Quoted passage:
[Start of Attachment]
‘Black August’ Means so Much More This Year, as Actions Honor History & Reach Critical Mass

Attendees raise their fists while participating in the March on Washington at the Lincoln Memorial Friday, marking the 57th anniversary of Rev. Martin Luther King Jr.’s “I Have A Dream” speech there.

Attendees raise their fists while participating in the March on Washington at the Lincoln Memorial Friday, marking the 57th anniversary of Rev. Martin Luther King Jr.’s “I Have A Dream” speech there.
Photo: Getty

August has been a monumental month on the trail of Black resistance and, by many estimations, Black global progress.


The sudden and necessary scorching of the professional sports world led by Black athletes has a broader meaning over the past few days.

Yes, the Milwaukee Bucks decision to strike was the first time an NBA playoff or regular-season game had not been played due to protest, but in the tug of war for Black liberation globally, their resistance at this time has new meaning. All of these events’ timing looks like a divine compass from our ancestors above that can’t be explained.


On display was a harnessing of power not typically allocated to a group of predominantly Black people. For a few days, the players pulled the plug on a billion-dollar structure that churns out more and more global influence annually.
[End of Attachment]
Information supplied:
[Start of Attachment]
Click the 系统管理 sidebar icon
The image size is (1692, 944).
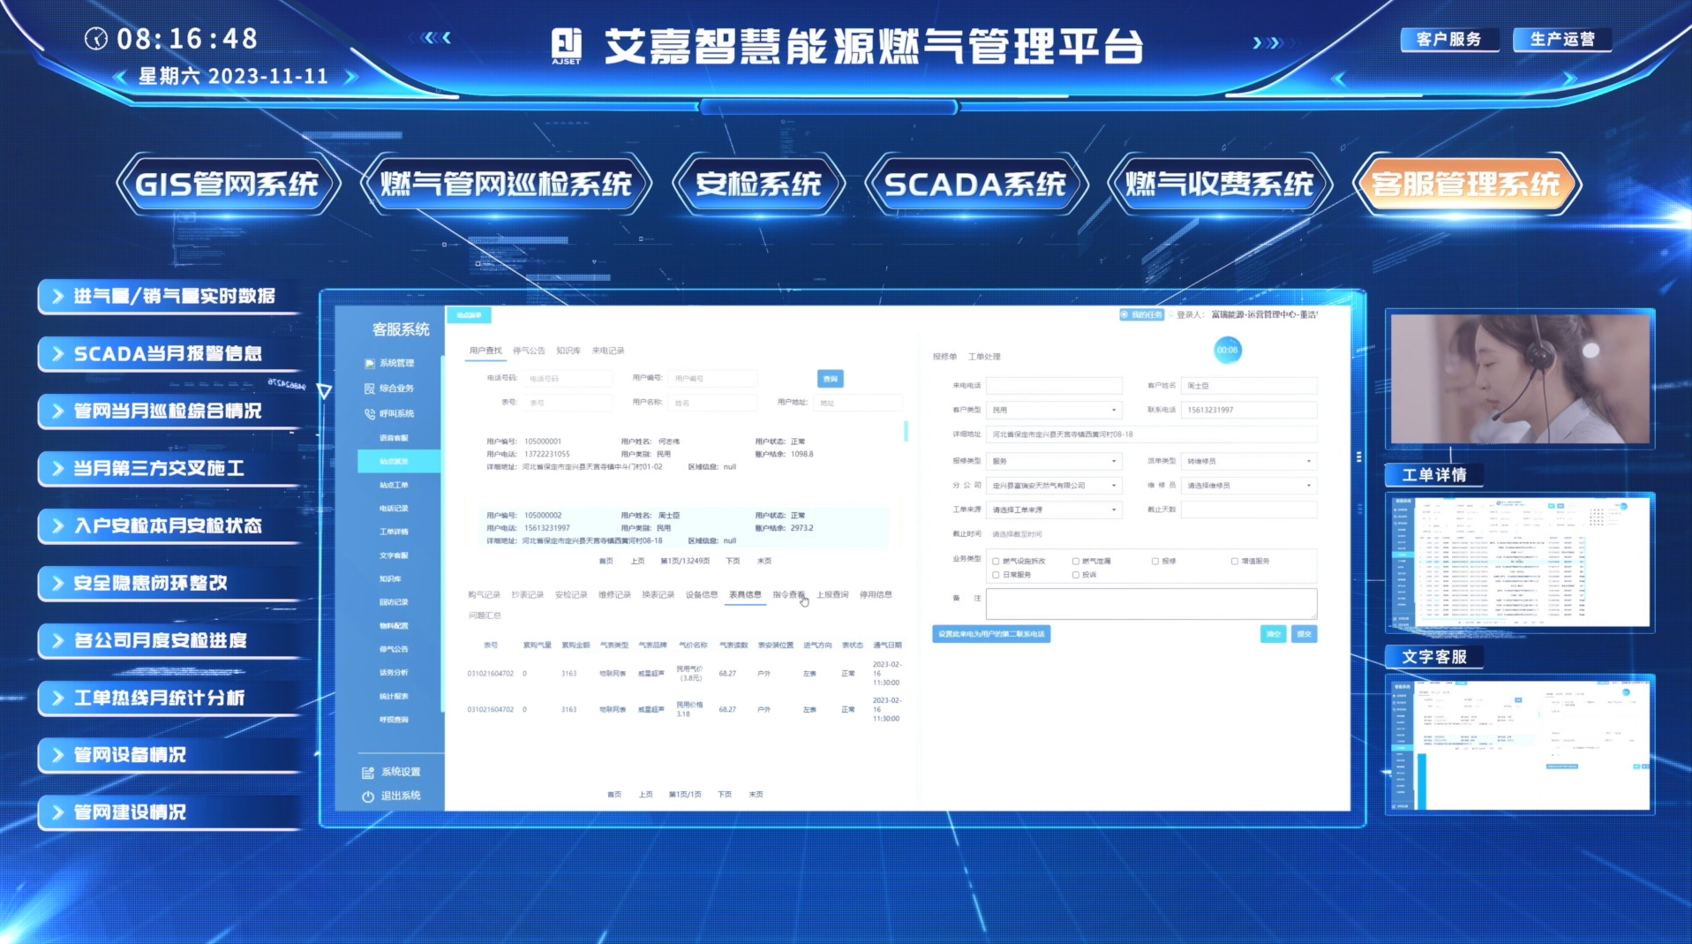click(369, 363)
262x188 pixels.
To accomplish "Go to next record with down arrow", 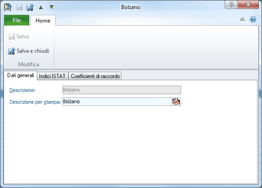I will [x=52, y=7].
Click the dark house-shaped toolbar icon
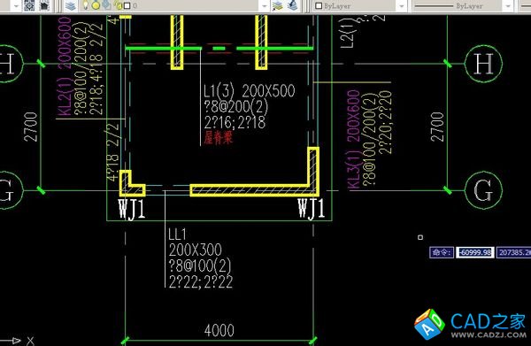 click(x=44, y=5)
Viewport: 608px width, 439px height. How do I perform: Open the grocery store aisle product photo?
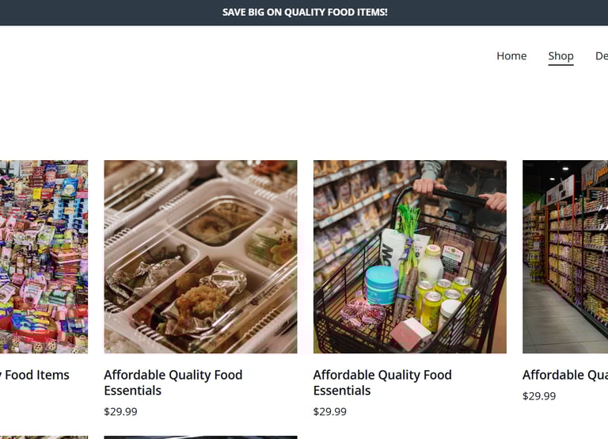[565, 257]
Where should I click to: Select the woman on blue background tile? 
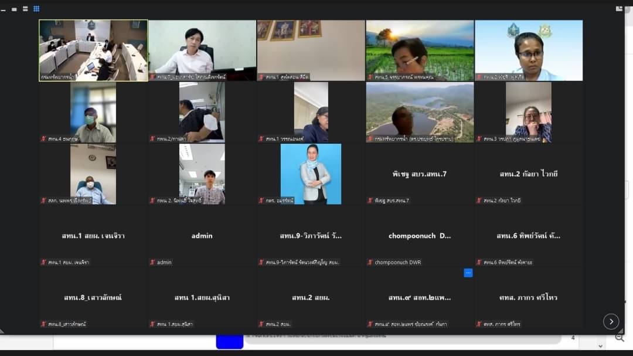[x=311, y=174]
[End of Attachment]
Activity 1: Check each statement against the Black August article and answer yes or no, quoting the words of the article that decide it. (a) The March on Washington shown marked the 57th anniversary of the "I Have A Dream" speech. (b) The Milwaukee Bucks' strike was the second time an NBA playoff or regular-season game went unplayed because of protest. (c) The players shut down the billion-dollar structure for several weeks.
Activity 2: Pick up the Black August article after its last sentence and keep writing it.

Answer box 1:
(a) Yes: "marking the 57th anniversary of Rev. Martin Luther King Jr.’s “I Have A Dream” speech there."
(b) No: "was the first time an NBA playoff or regular-season game had not been played due to protest"
(c) No: "For a few days, the players pulled the plug on a billion-dollar structure"

Answer box 2:
Black August originates from California prisons in the 1970s as a month of study across the African Diaspora of the oppression, colonization, imperialism, slavery, and Black people’s resistance globally. It is principled in sacrifice. Black political prisoners engaged in “self-discipline” – fasting from corporate radio, and eating and drinking from sunrise to sunset.

Some of the markers of study for the prisoners were: 1619, when the first enslaved Africans arrived at U.S. shores; the Nat Turner slave rebellion; the birth date of Black Panther Party Chairman Fred Hampton; the 1963 March on Washington, and the Haitian Revolution.

Specifically, the prisoners during that time spent the month elevating the state-sanctioned murder of George Jackson. Jackson was sentenced to one year-to-life in prison for stealing 70 dollars from a California gas station in 1961.


Throughout his time isolated behind bars, he became a revolutionary activist writing books and providing other inmates with the necessary political education about their rights.

There will also be thousands of protesters marching past the Washington monument on Friday to commemorate the March on Washington. In hand will be a laundry list of demands, such as reinstating all pieces of the 1965 Voting Rights Act — and some of which are the same things Dr. Martin Luther King spoke about on that luminous Wednesday afternoon 57 years ago.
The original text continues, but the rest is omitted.